Verify Versions: TF, Python, IPython and prompt_toolkit (these two need to have compatible version), and protoc

In [4]:
import tensorflow as tf
print(tf.__version__)
assert(tf.__version__.startswith(TF_RT_VERSION + '.')), f'tf.__version__ {tf.__version__} not matching with specified TF runtime version env variable {TF_RT_VERSION}'

1.13.1


In [5]:
!python -V
!ipython --version
!pip show prompt_toolkit
!protoc --version

Python 3.6.7
5.5.0
Name: prompt-toolkit
Version: 1.0.15
Summary: Library for building powerful interactive command lines in Python
Home-page: https://github.com/jonathanslenders/python-prompt-toolkit
Author: Jonathan Slenders
Author-email: UNKNOWN
License: UNKNOWN
Location: /usr/local/lib/python3.6/dist-packages
Requires: six, wcwidth
Required-by: jupyter-console, ipython
libprotoc 3.0.0


## Install Google Object Detection API in Colab
Reference is https://colab.research.google.com/drive/1kHEQK2uk35xXZ_bzMUgLkoysJIWwznYr


### Downgrade prompt-toolkit to 1.0.15 (Destination - Local)
Run this **ONLY** if the Installation not Working

In [0]:
!pip install 'prompt-toolkit==1.0.15'

### Google Object Detection API Installation (Destination - Local)

In [4]:
!apt-get install -y -qq protobuf-compiler python-pil python-lxml
![ ! -e {DEFAULT_HOME}/models ] && git clone --depth=1 --quiet https://github.com/tensorflow/models.git {DEFAULT_HOME}/models
!ls {DEFAULT_HOME}/models

AUTHORS     CONTRIBUTING.md    LICENSE	 README.md  samples    WORKSPACE
CODEOWNERS  ISSUE_TEMPLATE.md  official  research   tutorials


In [5]:
import os
os.chdir(f'{DEFAULT_HOME}/models/research')
!pwd

/content/models/research


*From Wikipedia ...*: 

**protocol buffers** are a language-neutral, platform-neutral extensible mechanism for serializing structured data – think XML, but smaller, faster, and simpler. 

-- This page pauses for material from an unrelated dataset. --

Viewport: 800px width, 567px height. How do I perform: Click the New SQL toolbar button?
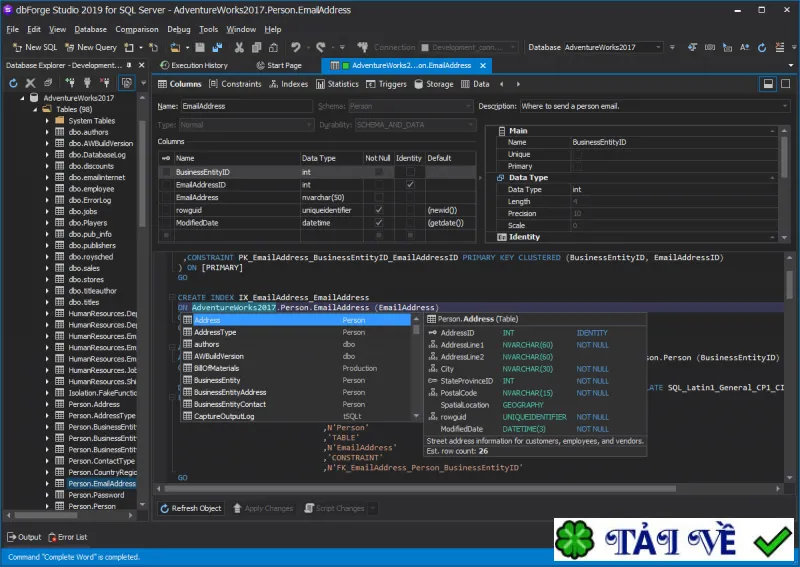click(x=35, y=47)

You define how you want your data to be structured once, then you can **use special generated source code to easily write and read your structured data to and from a variety of data streams and using a variety of languages**.

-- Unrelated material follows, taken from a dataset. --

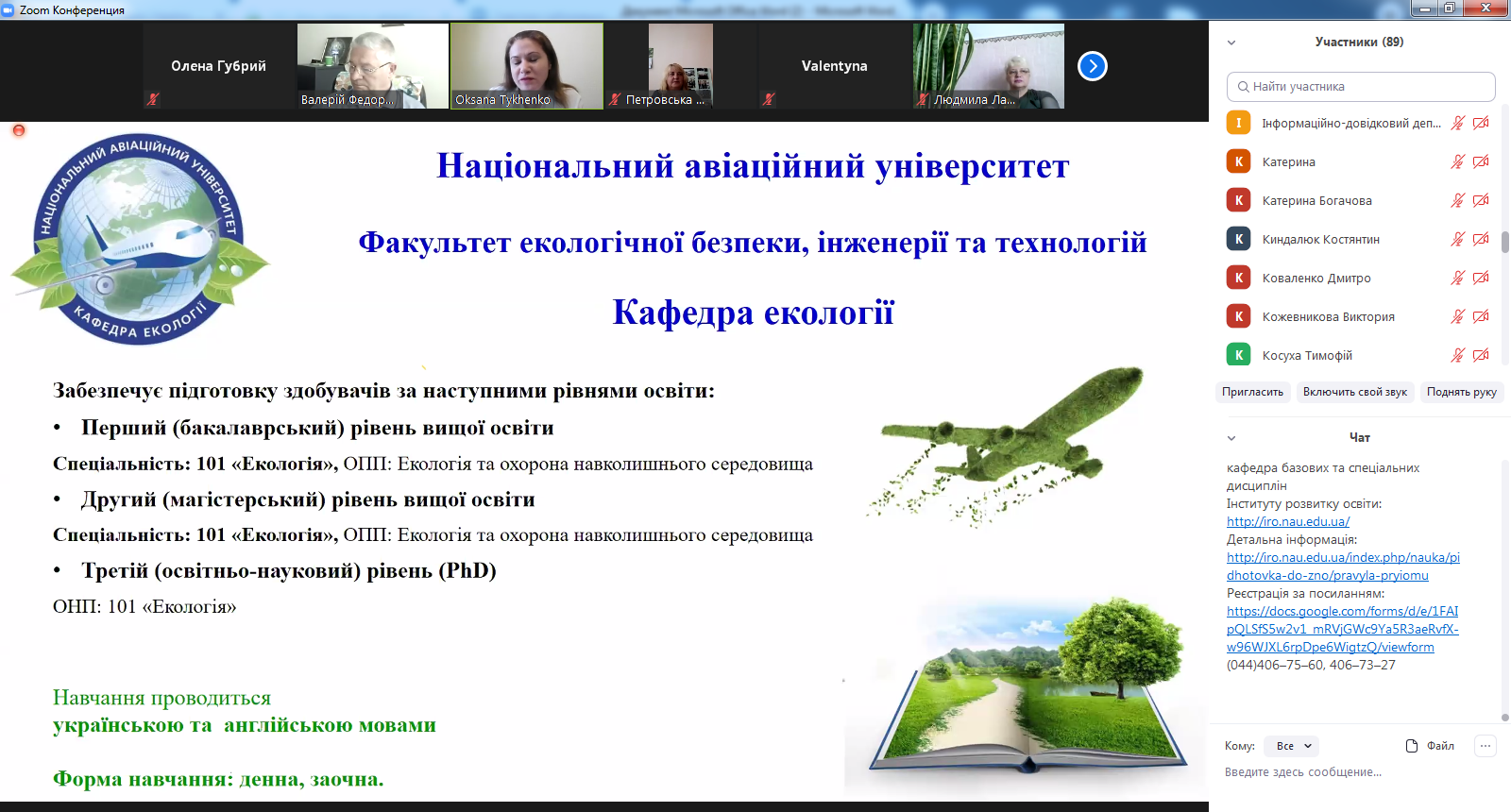The image size is (1511, 812).
Task: Click the participant search field
Action: 1361,87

Remember **.proto defines structured data** and **protoc generates the source code** the serailize/de-serialize.

In [6]:
!protoc object_detection/protos/*.proto --python_out=.
# !ls object_detection/protos/*.proto
# !cat object_detection/protos/anchor_generator.proto
!ls {DEFAULT_HOME}/models/research/object_detection/builders/anchor*

/content/models/research/object_detection/builders/anchor_generator_builder.py
/content/models/research/object_detection/builders/anchor_generator_builder_test.py


#### Add Google Object Detection API into System Path

In [0]:
import sys
sys.path.append(f'{DEFAULT_HOME}/models/research')
sys.path.append(f'{DEFAULT_HOME}/models/research/slim')

Note that ! calls out to a shell (in a **NEW** process), while % affects the **SAME** process associated with the notebook.

Since we append pathes to sys.path, we **HAVE TO** use % command to run the Python

Also it is **IMPORTANT** to have **%matplotlib inline** otherwise %run model_builder_test.py will **cause function attribute error** when accessing matplotlib.pyplot attributes from **iPython's run_line_magic** 

In [0]:
# !find . -name 'inception*' -print
%matplotlib inline

In [11]:
# If see the error 'function' object has no attribute 'called', just run the %matplotlib cell and this cell AGAIN 
%run object_detection/builders/model_builder_test.py

import os
os.chdir(f'{DEFAULT_HOME}')

............s...
----------------------------------------------------------------------
Ran 16 tests in 0.154s

OK (skipped=1)


### Pre-trained Data Prepatation (Destination - GCS)
e.g. pre-trained model weights

Download, unzip and move COCO-pretrained weights data to GCS<br>
Other possible pretrained models:<br>
* ssd_mobilenet_v1_coco_11_06_2017
* ssd_inception_v2_coco_11_06_2017
* rfcn_resnet101_coco_11_06_2017
* faster_rcnn_resnet101_coco_11_06_2017
* faster_rcnn_inception_resnet_v2_atrous_coco_11_06_2017

In [0]:
import os
os.chdir(f'{DEFAULT_HOME}')
!wget http://storage.googleapis.com/download.tensorflow.org/models/object_detection/faster_rcnn_resnet101_coco_11_06_2017.tar.gz

--2019-03-19 14:19:45--  http://storage.googleapis.com/download.tensorflow.org/models/object_detection/faster_rcnn_resnet101_coco_11_06_2017.tar.gz
Resolving storage.googleapis.com (storage.googleapis.com)... 74.125.141.128, 2607:f8b0:400c:c06::80
Connecting to storage.googleapis.com (storage.googleapis.com)|74.125.141.128|:80... connected.
HTTP request sent, awaiting response... 200 OK
Length: 595490113 (568M) [application/x-tar]
Saving to: ‘faster_rcnn_resnet101_coco_11_06_2017.tar.gz’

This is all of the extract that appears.